Ethernet collision detection may be effective, but it's not terribly efficient. A 10M bit/sec shared Ethernet LAN delivers only 4M to 5M bit/sec of usable throughput. The remaining bandwidth is spent on collision detection and back-offs.

While switches reduce the size of Ethernet collision domains, WideBand uses bandwidth more efficiently than Ethernet. Packets from different sources travel with very little space between them, and no bandwidth is wasted on false starts.

Each Category 5 cable between endstation and concentrator (essentially a switch) includes four twisted pairs. The first pair serves as a 267M bit/sec path from the endstation to the concentrator, while the second pair serves as a 267M bit/sec path in the opposite direction. Together, these pairs provide a full-duplex connection for ordinary client/server traffic. The third pair is a 267M bit/sec WideCast channel for delay-sensitive traffic, and the fourth pair is a control channel. (The actual bit rate of the client/server and WideCast channels is closer to 333M bit/sec, but 20% is lost to encoding overhead.)

Although WideBand doesn't allow for collisions on the wire, packets from two endstations can arrive at the concentrator simultaneously and compete for the input buffer. When this happens, the concentrator signals one of the senders to wait until the other is done. However, the 267M bit/sec makes the wait infinitesimal. With Ethernet, both senders have to back off and wait an arbitrary amount of time before they try again.

WideBand supports traffic prioritization on the client/server channels via a class-of-service identifier in each packet header. The network technology provides QoS by segregating delay-sensitive traffic and sending it over the WideCast channel. The WideCast channel can carry up to 170 MPEG-1 video streams simultaneously, says Paul Cherry, secretary of the WideBand Gigabit Networking Alliance (WGNA) steering committee and director of WideBand training at the International Academy of Science.

Banding together

Formed in 1997 to promote WideBand technology, the WGNA has nearly 50 members. Cable manufacturers and academic institutions dominate the roster.

Cable manufacturers back WideBand because it's the ultimate stress test for Category 5 cable.

And schools have joined the WGNA because they're interested in affordable QoS. Northwest Missouri State University, for example, installed a three-building WideBand network about two years ago.

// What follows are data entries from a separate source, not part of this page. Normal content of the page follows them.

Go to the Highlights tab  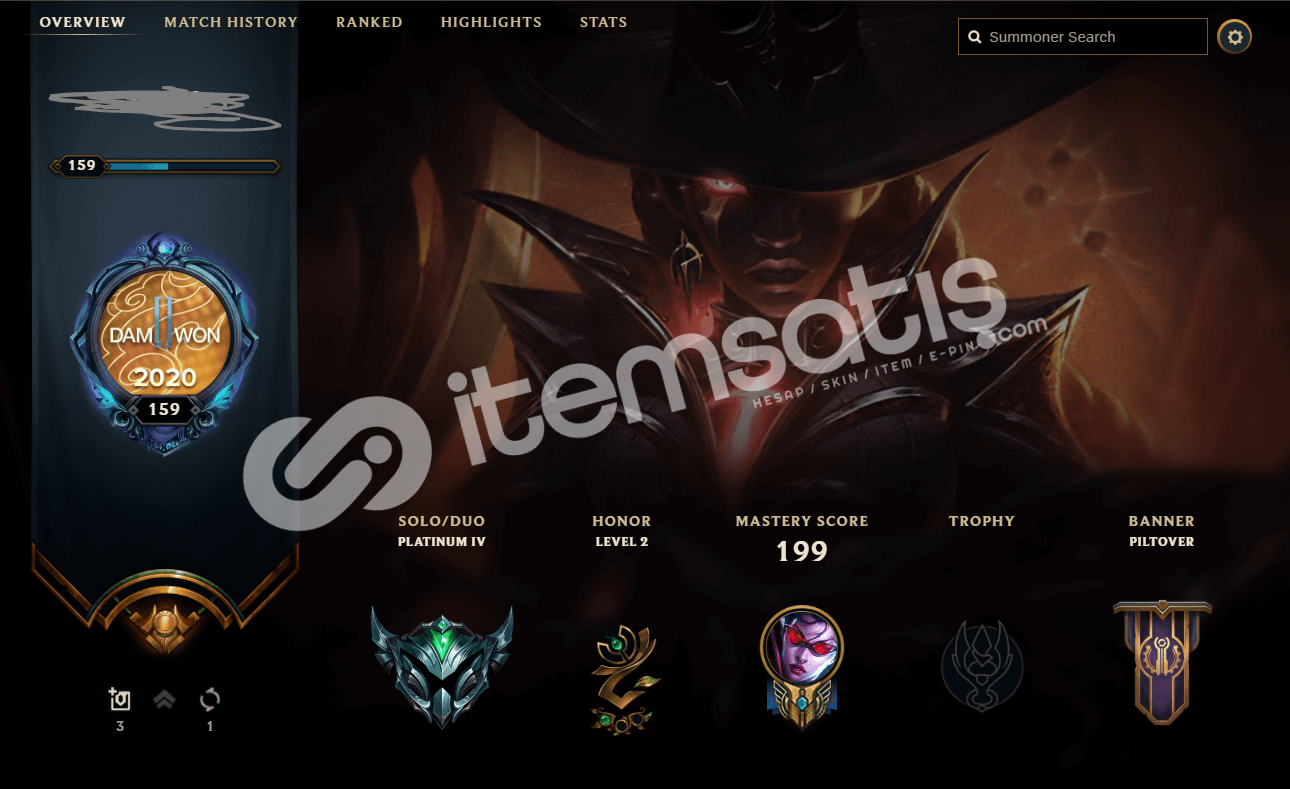coord(491,22)
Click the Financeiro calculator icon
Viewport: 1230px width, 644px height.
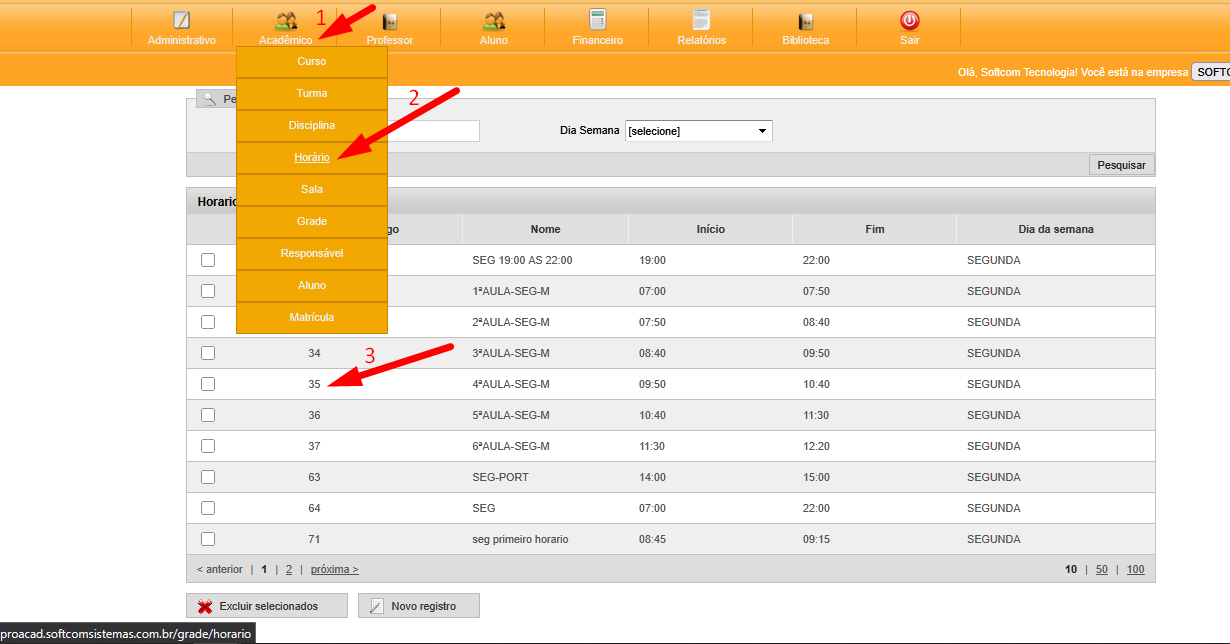[x=597, y=21]
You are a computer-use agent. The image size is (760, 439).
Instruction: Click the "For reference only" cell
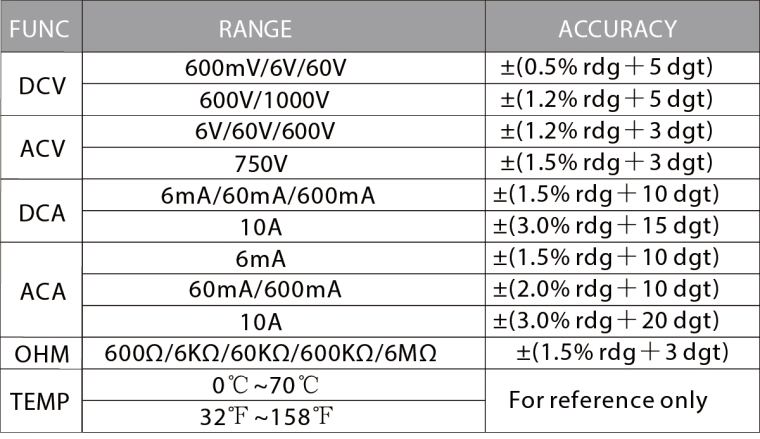click(x=608, y=401)

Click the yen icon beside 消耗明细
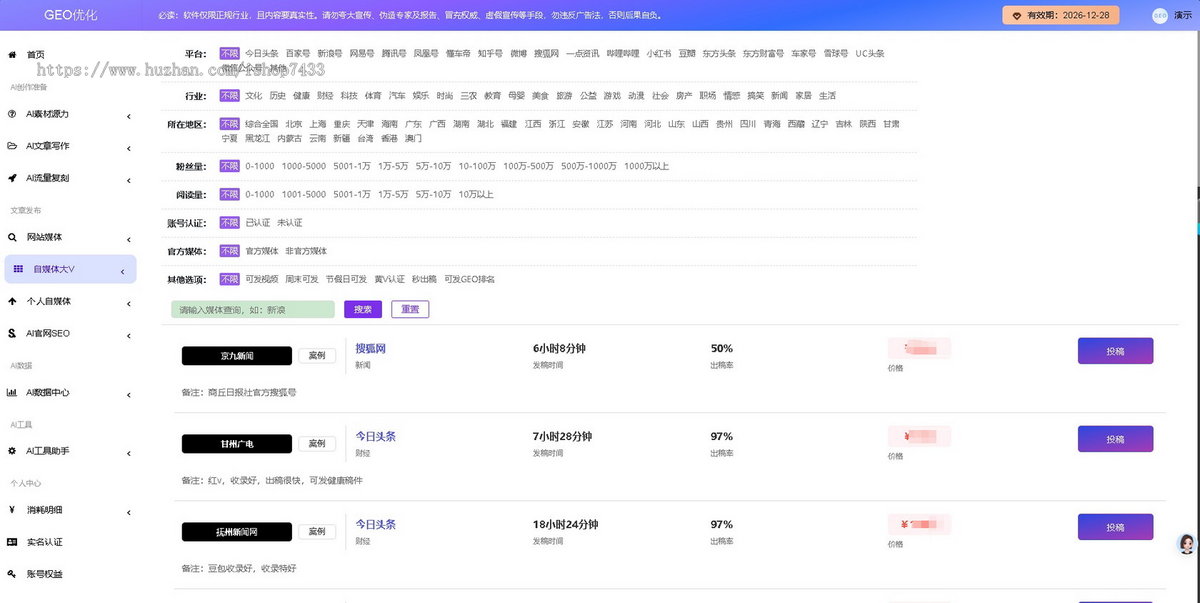tap(12, 510)
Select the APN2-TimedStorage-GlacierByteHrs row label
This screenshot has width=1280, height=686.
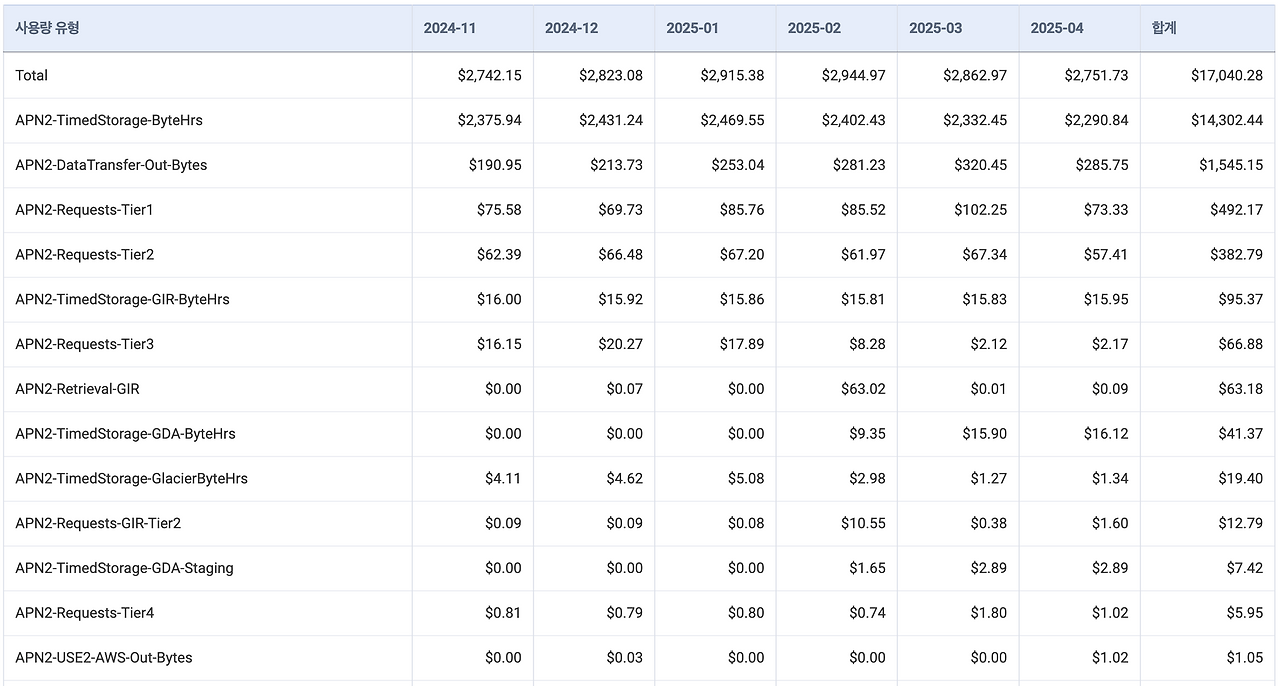131,478
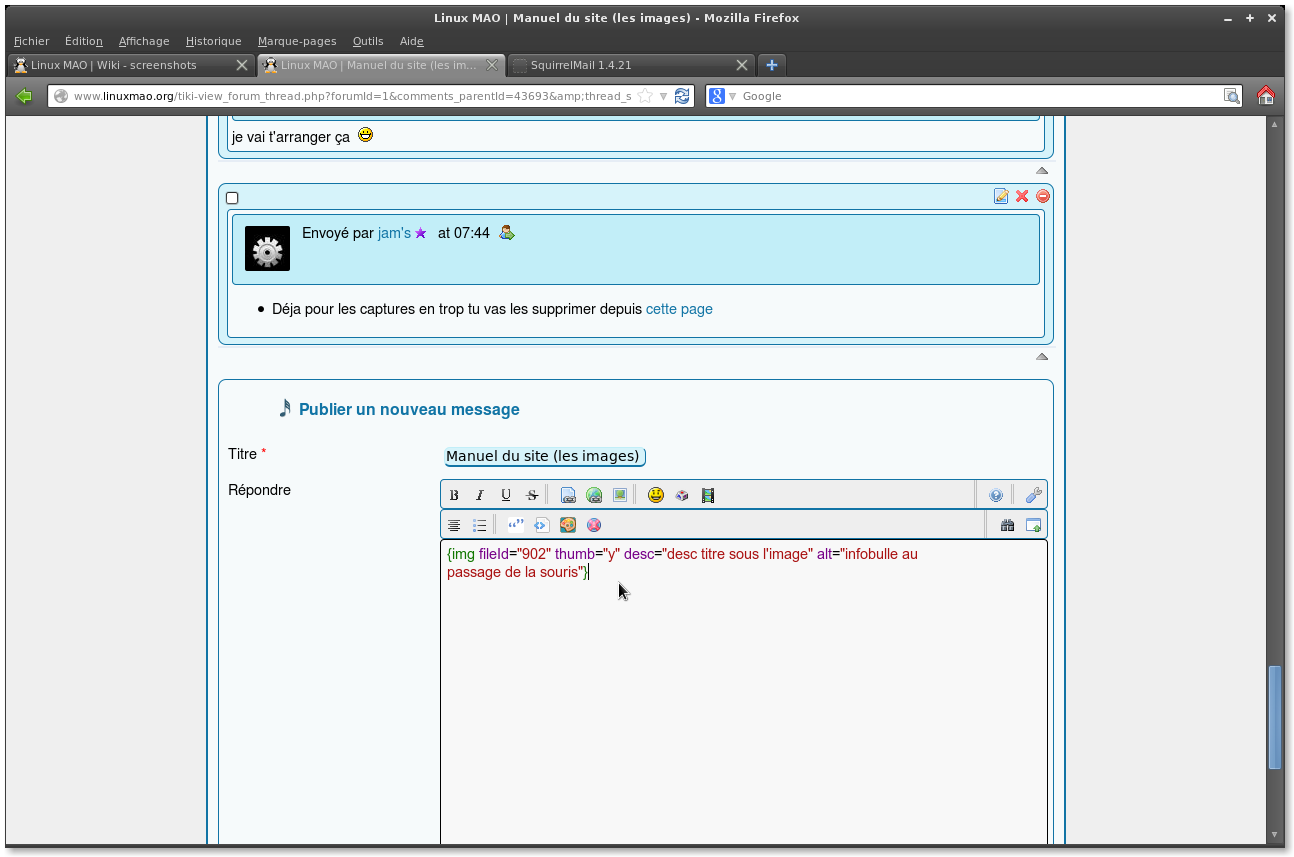
Task: Insert an image using picture icon
Action: (620, 495)
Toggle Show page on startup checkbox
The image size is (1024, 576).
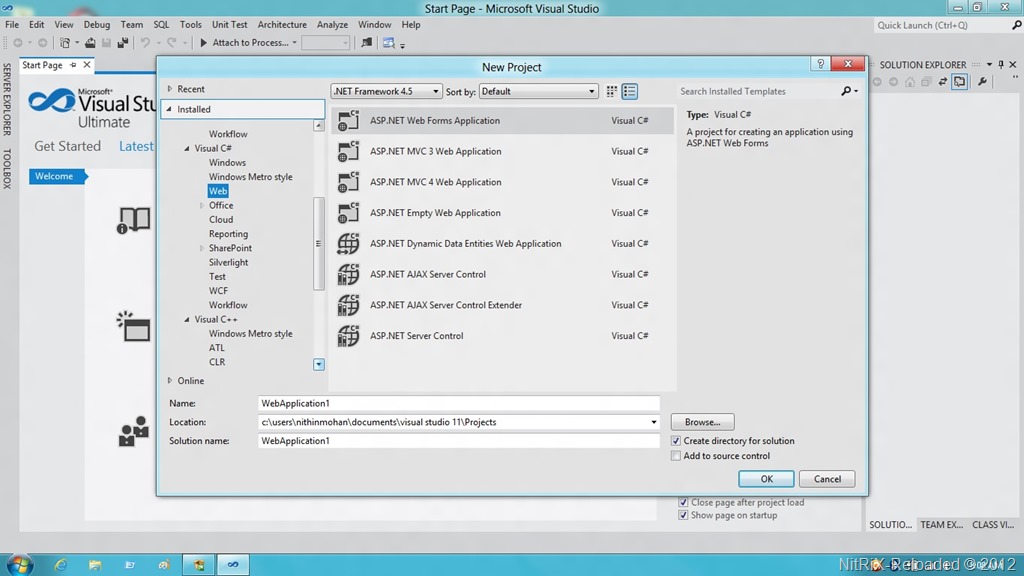coord(683,516)
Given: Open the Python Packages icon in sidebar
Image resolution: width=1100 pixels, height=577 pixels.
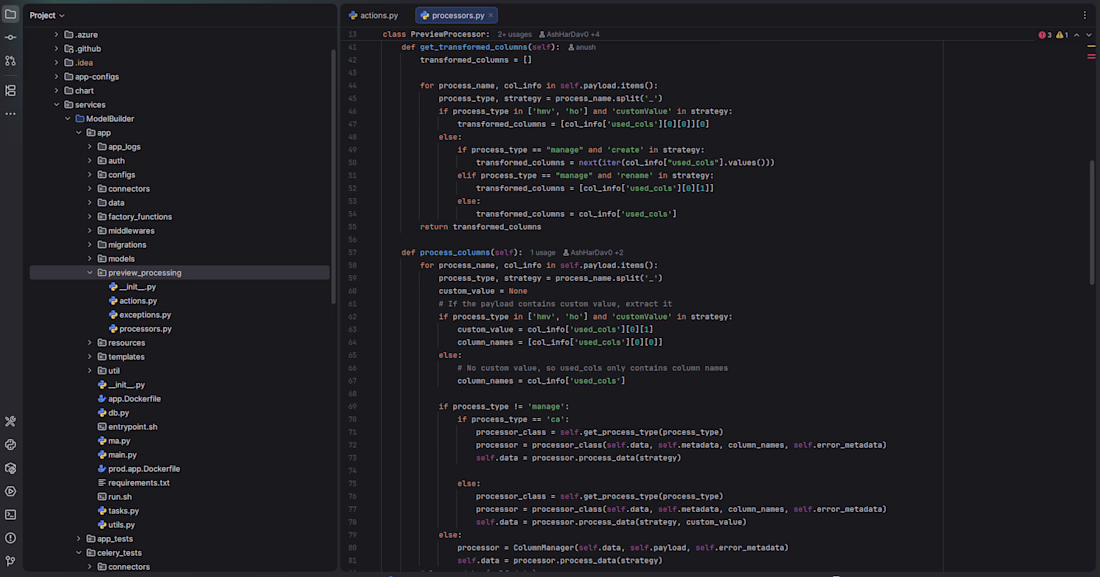Looking at the screenshot, I should coord(11,468).
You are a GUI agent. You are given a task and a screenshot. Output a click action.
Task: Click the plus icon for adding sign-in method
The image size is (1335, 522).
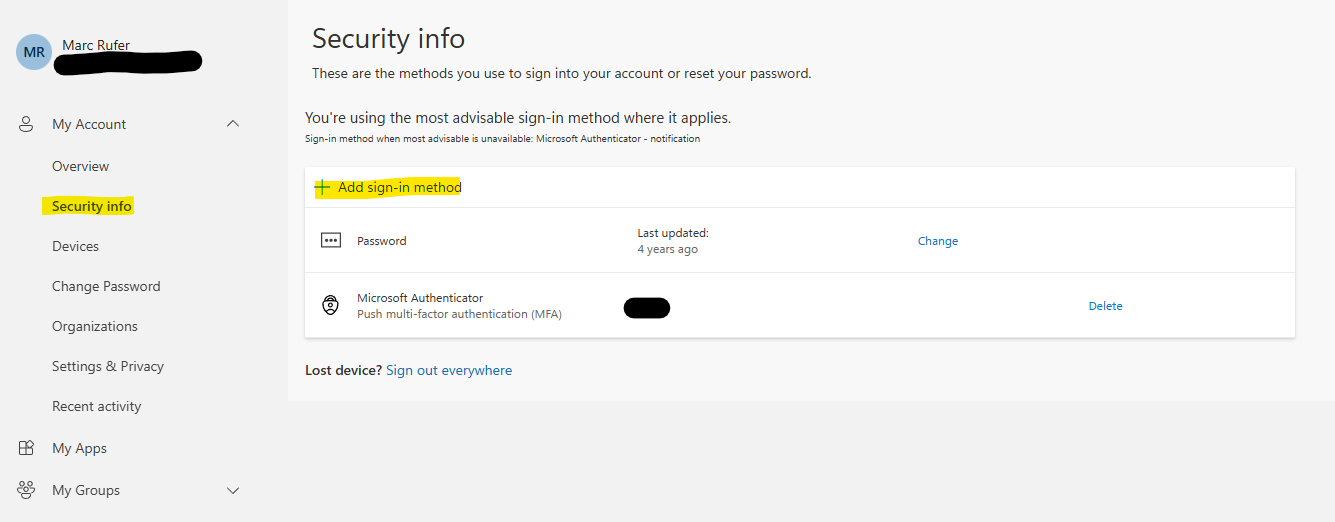tap(323, 187)
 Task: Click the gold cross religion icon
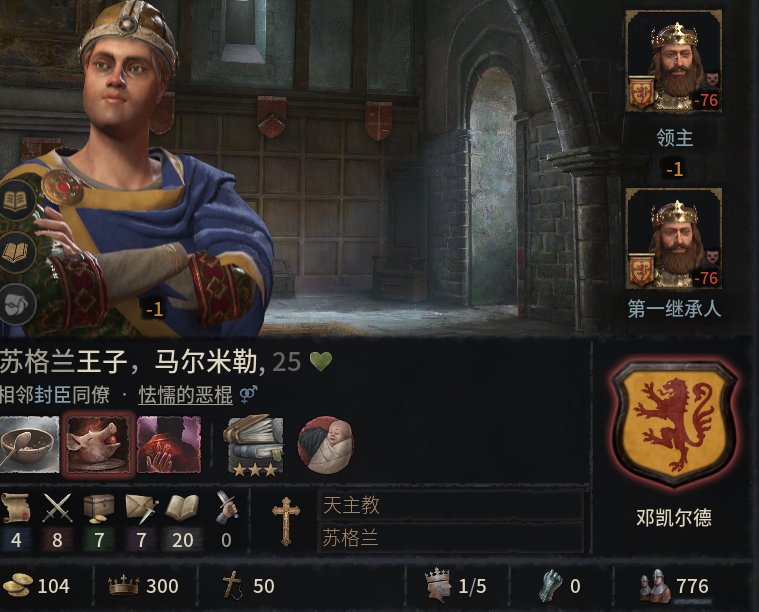[286, 522]
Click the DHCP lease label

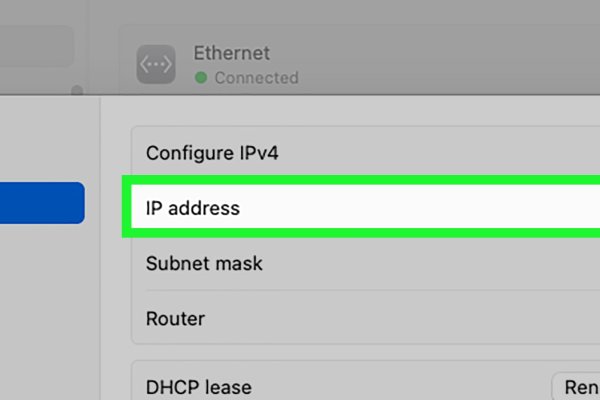198,387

The network supports video-based training and a video kiosk, among other bandwidth-intensive applications.

Jon Rickman, Northwest Missouri State's vice president for IS in Maryville, Mo., is impressed with WideBand's performance.

"It's so fast that you don't need to move anything, just access it across the WideBand net," he says. "It changes how you think about networking."

It is organizations such as Rickman's that WideBand vendors are targeting.

"We're aimed at schools and others who need video support but can't pay the big price," says Cherry. "We're not going head-to-head with the big guys for the business market."